Предварительное намерение именно сегодня намекнуть Аркадию о разрыве по ходу застолья сложилось у Веры в твёрдое решение, которое теперь было связано не только с их нестыковками, но опиралось на какое-то другое неясное чувство, к Аркадию отношения не имевшее, но мешавшее общению с ним. Зная себя, Вера понимала: ей предстоит бессонная ночь с обдумыванием и осмыслением того, что случилось сегодня. И в этих ночных мыслях для Аркадия с его лайфхаками, как в Инете называют житейские хитрости, не найдётся места. От слова совсем. Она готова была прямо сейчас дать ему понять, что между ними всё кончено.
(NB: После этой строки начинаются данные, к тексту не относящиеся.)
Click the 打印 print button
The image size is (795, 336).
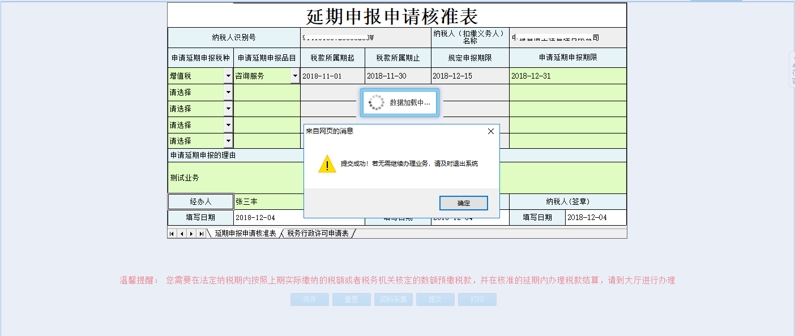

Она продумывала подходящую фразу во время застольных дебатов, потому и попросила его немного задержаться. Но что-то непонятное и внезапное, не из глубин характера, – а словно откуда-то свыше! – вдруг остановило её. Сознание слишком быстро превращало этого случайного Донцова в необходимость. Мысли путались. В голове некстати мелькнула давняя, со студенческих лет сбивавшая с толку загадка: «Почему Брехт считал Дон Кихота и Швейка духовными родственниками?» И неожиданно для себя ответила:
– Конечно, идём! Это же очень интересно.
Глава 12
В Вильнюс Дмитрий Соснин прилетел вечерним рейсом. На такси добрался до отеля «Амбертон», где заказал номер, наскоро перекусил в ресторане и завалился спать. Устал.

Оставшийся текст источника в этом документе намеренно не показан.